New car sales in 2010 were up by 1.8 per cent compared with 2009.
The market rose by 35,847 units to 2,030,846 last year, although sales in December were down by 18 per cent to 123,817 vehicles.
This is a trend that has been attributed to the end of the scrappage incentive scheme; first-half figures rose by 19.9 per cent before falling by 13.8 per cent in the second half with the termination of the scrappage scheme.
SMMT chief executive Paul Everitt said, “2010 was a year of recovery for the motor industry, although economic conditions remain extremely challenging.”
The market is expected to decline this year, with forecasts predicting deficits of five per cent to 1.93 million units, as troubled economic conditions continue to plague the market. The latter half of the year, however, should see strengthened demand.
Last year’s sales figure marks the industry’s first growth since 2007, but this is still some 15 per cent down on pre-recession levels.
The growing availability of fuel-efficient cars played its part in 2010’s recovery, particularly within the fleet and business markets, and CO2 emissions fell a further 3.5 per cent to an average of 144.2g/km - 20.3 per cent below the level in 2000.

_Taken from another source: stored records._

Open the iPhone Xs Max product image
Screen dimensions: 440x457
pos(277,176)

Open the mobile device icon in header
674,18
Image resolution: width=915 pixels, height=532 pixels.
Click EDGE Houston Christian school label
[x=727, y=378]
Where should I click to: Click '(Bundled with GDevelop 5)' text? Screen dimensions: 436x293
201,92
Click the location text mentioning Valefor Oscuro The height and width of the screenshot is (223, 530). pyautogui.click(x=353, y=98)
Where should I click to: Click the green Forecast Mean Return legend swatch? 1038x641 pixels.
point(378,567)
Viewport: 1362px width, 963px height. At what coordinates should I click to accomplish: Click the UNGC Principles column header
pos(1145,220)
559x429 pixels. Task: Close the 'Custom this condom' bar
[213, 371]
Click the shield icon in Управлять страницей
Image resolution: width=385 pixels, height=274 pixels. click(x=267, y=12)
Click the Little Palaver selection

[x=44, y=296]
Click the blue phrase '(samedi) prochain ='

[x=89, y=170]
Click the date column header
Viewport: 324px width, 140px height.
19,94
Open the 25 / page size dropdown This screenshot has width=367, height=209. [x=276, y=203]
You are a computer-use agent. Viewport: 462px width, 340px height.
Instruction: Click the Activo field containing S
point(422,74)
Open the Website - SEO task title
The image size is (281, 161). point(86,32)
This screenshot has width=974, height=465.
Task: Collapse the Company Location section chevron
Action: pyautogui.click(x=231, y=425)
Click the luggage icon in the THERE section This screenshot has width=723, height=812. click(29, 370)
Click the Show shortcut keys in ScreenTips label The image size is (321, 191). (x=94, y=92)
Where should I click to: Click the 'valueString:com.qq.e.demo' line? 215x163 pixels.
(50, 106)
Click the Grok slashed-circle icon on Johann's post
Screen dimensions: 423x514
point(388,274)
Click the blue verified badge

UK-built cars performed well in the 2009 sales charts. Figures for cars built in the UK were up by 17.4 per cent year on year and by 7.4 per cent in December; this represents the highest market share since 2005.
The Ford Fiesta was the best-selling new car for a second successive year and Ford was also the best-selling brand. Vauxhall’s Astra was the top seller in December, though, and Vauxhall was the top brand that month.